= Aadi Srinivas =

Indian politician

Aadi Srinivas (born 1966) in Rudrangi is an Indian politician from Telangana state. He is a member of the Telangana Legislative Assembly from Vemulawada Assembly constituency in Rajanna Sircilla district. He represents Indian National Congress and won the 2023 Telangana Legislative Assembly election.

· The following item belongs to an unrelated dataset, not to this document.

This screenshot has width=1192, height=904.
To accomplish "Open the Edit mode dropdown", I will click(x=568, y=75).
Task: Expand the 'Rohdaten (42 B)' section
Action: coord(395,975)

== Early life and education ==
Srinivas is from Vemulawada, Rajanna Sircilla district. His father is Aadi Govindu. He completed a diploma from Industrial Training Institute, Nizamabad.

== Career ==
Srinivas won from Vemulawada Assembly constituency in his third attempt. Representing Indian National Congress in the 2023 Telangana Legislative Assembly election, he polled 71,451 votes and defeated his nearest rival, Chalimeda Lakshmi Narasimha Rao of Bharat Rashtra Samithi by a margin of 14,581 votes. Contesting on Congress ticket, he lost the 2018 Telangana Legislative Assembly election from Vemulawada seat to Ramesh Chennamaneni of Telangana Rashtra Samithi by a margin of votes. Earlier in 2014, he contested on Bharatiya Janata Party ticket and lost to Ramesh by a margin of 5,268 votes.